Will she tap her prosecutor’s creds and fillet Mike Pence in the veep debate (assuming Pence isn’t dumped for Nikki Haley)? Yup, Harris v. Pence will likely be a bloodbath. Will she help boost minority turnout (especially Black women) in the key cities of swing states – Pennsylvania, Michigan, Wisconsin – where Hillary Clinton fatally failed? On the margins, sure. Will her track record as a prosecutor and California attorney general alienate some activists on the left (on Twitter, she’s sometimes derided as “a cop” who worked for “The Man”)? I suppose so.
But it’s arguably too early to game out those scenarios. What matters most, right now, is that Biden has sent a powerful message of hope to voters who are desperate to empower democratic diversity and leave authoritarian racism in the rear-view mirror.
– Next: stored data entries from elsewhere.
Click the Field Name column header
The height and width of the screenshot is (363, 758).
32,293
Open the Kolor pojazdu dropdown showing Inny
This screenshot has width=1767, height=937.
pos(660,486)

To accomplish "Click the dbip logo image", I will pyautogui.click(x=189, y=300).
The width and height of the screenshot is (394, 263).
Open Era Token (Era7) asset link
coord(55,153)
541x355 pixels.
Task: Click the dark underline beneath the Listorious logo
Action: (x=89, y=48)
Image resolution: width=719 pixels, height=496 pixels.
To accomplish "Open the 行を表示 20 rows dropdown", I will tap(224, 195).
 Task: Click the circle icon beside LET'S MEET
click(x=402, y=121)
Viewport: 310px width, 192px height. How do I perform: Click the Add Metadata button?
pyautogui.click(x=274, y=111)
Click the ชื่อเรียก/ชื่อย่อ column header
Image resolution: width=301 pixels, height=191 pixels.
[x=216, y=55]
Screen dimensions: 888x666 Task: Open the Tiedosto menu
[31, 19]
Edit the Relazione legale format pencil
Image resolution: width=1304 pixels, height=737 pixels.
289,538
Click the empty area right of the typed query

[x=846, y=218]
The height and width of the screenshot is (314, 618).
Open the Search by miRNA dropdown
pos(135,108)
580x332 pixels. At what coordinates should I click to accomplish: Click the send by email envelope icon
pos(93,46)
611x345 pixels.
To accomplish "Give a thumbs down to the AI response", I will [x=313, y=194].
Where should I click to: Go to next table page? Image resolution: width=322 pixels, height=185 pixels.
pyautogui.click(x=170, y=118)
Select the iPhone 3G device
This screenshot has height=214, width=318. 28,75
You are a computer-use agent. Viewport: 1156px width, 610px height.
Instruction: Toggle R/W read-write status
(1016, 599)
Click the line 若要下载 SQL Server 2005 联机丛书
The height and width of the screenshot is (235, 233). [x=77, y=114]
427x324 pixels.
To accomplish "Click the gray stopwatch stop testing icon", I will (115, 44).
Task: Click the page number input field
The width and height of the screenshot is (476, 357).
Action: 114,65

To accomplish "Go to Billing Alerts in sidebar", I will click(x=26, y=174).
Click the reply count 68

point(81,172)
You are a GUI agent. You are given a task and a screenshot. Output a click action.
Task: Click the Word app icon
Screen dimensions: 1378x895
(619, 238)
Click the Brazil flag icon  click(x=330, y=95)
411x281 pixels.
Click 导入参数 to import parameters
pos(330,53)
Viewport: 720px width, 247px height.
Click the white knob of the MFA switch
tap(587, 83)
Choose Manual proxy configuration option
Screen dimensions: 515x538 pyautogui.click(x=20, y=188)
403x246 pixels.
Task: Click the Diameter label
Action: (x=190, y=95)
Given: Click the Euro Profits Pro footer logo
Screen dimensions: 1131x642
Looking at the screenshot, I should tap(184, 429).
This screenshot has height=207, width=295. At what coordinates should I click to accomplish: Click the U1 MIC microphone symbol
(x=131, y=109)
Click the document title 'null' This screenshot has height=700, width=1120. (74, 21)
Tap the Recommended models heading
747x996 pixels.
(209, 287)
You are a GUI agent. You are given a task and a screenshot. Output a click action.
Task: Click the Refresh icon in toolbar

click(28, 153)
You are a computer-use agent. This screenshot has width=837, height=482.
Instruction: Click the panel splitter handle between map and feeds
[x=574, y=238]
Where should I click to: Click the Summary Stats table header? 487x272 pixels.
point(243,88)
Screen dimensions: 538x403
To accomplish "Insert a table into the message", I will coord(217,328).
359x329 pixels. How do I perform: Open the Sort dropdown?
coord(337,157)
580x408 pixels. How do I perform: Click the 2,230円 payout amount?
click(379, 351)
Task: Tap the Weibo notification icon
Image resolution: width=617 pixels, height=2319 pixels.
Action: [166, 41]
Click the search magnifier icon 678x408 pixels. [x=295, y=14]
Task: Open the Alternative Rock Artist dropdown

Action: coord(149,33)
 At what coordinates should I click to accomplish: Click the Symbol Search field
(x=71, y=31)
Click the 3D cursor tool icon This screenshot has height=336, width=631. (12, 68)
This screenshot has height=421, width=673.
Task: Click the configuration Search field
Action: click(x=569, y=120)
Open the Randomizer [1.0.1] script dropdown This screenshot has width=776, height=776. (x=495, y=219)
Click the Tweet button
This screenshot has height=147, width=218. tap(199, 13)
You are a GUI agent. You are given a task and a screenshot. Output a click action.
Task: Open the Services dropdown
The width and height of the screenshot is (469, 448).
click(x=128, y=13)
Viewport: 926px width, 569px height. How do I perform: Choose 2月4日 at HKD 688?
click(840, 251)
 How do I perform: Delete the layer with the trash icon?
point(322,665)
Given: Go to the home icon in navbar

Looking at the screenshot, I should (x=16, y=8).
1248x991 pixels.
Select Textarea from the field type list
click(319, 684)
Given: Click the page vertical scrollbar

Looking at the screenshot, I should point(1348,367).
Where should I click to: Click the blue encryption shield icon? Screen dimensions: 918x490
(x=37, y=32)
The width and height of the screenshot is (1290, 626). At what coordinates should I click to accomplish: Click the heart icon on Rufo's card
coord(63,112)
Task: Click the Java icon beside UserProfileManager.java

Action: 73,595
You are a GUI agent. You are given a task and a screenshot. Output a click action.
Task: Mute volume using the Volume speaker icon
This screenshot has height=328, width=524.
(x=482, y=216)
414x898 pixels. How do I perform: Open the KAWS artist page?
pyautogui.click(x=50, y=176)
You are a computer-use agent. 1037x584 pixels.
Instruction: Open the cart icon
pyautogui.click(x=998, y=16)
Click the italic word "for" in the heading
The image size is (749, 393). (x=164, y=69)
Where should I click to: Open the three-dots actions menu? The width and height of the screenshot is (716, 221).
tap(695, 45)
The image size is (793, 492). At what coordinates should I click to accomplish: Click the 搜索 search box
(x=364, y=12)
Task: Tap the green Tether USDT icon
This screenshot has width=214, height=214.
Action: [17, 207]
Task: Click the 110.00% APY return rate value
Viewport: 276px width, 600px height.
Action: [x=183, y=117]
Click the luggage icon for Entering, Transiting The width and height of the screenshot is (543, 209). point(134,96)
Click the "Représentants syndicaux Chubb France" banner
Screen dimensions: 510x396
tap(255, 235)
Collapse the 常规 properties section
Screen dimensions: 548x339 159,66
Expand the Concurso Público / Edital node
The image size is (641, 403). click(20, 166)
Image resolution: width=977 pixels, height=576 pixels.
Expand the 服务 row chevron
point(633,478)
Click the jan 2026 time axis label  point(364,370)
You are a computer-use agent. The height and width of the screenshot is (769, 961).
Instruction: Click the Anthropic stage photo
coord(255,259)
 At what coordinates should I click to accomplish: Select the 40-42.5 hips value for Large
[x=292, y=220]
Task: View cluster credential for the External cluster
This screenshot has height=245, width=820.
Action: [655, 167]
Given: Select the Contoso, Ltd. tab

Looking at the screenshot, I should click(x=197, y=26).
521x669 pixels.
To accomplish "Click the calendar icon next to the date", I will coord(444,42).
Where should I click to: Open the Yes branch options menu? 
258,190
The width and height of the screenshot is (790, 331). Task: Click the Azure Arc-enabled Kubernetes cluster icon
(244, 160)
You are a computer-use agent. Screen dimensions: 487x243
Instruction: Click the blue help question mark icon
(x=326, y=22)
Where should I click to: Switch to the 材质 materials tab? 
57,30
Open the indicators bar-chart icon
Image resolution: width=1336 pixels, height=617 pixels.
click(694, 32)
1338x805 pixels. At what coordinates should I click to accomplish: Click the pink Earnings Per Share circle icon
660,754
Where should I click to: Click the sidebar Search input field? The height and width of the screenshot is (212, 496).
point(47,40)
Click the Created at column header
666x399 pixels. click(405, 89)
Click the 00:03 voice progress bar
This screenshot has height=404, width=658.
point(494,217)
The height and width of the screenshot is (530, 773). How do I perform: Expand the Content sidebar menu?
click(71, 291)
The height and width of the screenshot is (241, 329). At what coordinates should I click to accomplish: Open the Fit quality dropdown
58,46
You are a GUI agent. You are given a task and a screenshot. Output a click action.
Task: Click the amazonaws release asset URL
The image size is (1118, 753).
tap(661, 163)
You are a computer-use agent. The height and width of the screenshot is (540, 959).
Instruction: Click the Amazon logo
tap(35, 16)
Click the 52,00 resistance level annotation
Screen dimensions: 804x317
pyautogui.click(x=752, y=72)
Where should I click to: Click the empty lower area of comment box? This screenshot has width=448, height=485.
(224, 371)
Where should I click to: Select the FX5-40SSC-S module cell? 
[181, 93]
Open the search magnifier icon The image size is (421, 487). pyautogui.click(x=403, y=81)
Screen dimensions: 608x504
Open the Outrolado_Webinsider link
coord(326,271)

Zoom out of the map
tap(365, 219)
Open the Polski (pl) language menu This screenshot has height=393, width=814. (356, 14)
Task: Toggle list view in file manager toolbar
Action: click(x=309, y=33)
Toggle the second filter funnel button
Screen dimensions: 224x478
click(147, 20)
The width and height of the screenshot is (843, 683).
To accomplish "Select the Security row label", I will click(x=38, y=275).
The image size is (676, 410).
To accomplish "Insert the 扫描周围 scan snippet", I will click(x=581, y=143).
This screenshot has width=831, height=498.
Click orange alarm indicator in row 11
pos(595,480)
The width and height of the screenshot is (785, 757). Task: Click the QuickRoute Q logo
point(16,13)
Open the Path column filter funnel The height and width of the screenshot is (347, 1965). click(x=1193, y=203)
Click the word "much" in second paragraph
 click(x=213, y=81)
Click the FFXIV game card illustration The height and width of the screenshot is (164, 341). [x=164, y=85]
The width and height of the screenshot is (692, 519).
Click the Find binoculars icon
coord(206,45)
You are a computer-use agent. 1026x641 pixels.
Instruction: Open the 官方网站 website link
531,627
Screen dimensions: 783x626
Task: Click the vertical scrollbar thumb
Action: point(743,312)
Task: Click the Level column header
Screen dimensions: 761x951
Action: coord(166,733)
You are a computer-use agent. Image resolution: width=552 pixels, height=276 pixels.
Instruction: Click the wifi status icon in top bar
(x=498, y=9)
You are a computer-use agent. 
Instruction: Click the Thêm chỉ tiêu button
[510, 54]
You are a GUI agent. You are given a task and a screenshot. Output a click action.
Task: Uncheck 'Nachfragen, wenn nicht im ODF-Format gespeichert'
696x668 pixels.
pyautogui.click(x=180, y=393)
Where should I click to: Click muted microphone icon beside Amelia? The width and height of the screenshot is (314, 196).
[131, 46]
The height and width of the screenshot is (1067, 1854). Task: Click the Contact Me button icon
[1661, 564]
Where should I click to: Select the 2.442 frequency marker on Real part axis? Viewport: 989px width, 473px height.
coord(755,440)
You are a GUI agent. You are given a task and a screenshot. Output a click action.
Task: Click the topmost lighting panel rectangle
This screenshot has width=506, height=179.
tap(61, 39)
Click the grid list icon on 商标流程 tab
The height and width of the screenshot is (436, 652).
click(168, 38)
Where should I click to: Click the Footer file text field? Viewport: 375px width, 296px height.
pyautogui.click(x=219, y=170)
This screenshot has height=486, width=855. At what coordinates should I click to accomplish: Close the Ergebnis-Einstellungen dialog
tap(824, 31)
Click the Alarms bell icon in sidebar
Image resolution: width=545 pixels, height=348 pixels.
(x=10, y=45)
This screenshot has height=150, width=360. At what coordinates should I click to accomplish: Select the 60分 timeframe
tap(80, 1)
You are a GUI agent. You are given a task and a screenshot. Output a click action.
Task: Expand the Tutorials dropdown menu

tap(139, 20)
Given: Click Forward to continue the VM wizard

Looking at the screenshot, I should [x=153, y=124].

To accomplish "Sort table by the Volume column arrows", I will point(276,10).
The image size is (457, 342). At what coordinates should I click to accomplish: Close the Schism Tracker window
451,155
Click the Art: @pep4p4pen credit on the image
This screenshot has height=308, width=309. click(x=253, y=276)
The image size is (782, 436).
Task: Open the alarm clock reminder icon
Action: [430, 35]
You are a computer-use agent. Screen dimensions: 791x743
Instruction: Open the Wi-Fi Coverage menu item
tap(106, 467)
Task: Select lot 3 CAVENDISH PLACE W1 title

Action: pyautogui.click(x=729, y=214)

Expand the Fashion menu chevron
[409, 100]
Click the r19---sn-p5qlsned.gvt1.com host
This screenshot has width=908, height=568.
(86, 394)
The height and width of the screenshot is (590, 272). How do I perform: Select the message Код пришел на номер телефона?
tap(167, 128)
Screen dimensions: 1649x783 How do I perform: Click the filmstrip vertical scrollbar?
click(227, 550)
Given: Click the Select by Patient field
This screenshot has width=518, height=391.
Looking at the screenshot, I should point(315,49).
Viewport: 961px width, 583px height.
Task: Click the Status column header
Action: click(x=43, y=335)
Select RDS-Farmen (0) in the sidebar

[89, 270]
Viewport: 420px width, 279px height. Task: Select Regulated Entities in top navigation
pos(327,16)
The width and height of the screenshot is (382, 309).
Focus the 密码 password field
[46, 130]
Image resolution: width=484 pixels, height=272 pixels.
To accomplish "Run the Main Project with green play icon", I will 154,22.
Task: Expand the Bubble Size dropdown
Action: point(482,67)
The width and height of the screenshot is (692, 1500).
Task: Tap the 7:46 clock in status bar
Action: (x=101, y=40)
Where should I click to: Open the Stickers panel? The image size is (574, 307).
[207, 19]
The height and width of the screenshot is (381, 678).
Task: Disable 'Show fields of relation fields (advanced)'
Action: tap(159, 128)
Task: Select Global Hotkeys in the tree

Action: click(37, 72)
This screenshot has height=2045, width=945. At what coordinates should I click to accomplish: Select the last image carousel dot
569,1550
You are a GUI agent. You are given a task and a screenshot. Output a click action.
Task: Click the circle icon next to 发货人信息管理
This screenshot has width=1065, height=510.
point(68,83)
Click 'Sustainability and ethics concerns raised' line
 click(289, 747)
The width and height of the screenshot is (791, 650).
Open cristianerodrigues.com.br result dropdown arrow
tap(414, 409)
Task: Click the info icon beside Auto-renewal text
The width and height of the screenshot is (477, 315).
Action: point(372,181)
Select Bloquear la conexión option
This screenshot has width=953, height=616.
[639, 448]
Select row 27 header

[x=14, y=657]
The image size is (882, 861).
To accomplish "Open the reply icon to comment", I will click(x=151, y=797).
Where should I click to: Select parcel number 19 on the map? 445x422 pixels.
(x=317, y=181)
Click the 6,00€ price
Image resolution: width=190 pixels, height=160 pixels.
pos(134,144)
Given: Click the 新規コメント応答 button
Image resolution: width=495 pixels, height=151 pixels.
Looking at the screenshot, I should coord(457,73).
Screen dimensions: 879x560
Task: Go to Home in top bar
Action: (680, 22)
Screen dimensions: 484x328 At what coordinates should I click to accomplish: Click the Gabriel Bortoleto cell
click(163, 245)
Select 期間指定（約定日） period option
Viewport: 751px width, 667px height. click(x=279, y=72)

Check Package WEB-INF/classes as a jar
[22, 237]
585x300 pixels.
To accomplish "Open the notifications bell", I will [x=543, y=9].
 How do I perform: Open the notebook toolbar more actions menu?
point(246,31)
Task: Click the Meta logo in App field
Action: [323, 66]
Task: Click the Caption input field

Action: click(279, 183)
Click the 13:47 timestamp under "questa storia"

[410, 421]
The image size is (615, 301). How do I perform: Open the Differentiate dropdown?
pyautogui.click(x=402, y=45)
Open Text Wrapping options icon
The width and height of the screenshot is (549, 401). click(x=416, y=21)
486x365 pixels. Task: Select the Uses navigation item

And Biden is sending an important message about himself. Harris beat him up in the first Democratic debate 14 months ago, but he’s comfortable enough in his own skin to eschew a grudge – and clearly secure enough to govern in partnership with an assertive woman of color. If someone like Harris had ever assailed President Trump in the same fashion, Trump would still be attacking the woman’s looks and tweeting his grievances on the nocturnal toilet. Biden, by contrast, is basically telling the electorate: “As a party, we need to be unified. As a country, we need to heal, racially and politically. The stakes are too high for anything else.”
Sure, Trump is already trying to bust Harris’ bubble. He said she was a captive of the radical left. Trump also inaugurated the nickname “Phony Kamala,” but ask yourself whether he, of all people, can get traction by calling somebody else a phony. And it’s a tad weird for Trump to slap the word “phony” on a candidate to whom he has donated money in the past. Yes, folks, he gave $6,000 to Harris when she was campaigning for California attorney general. Daughter Ivanka kicked in $2,000 more.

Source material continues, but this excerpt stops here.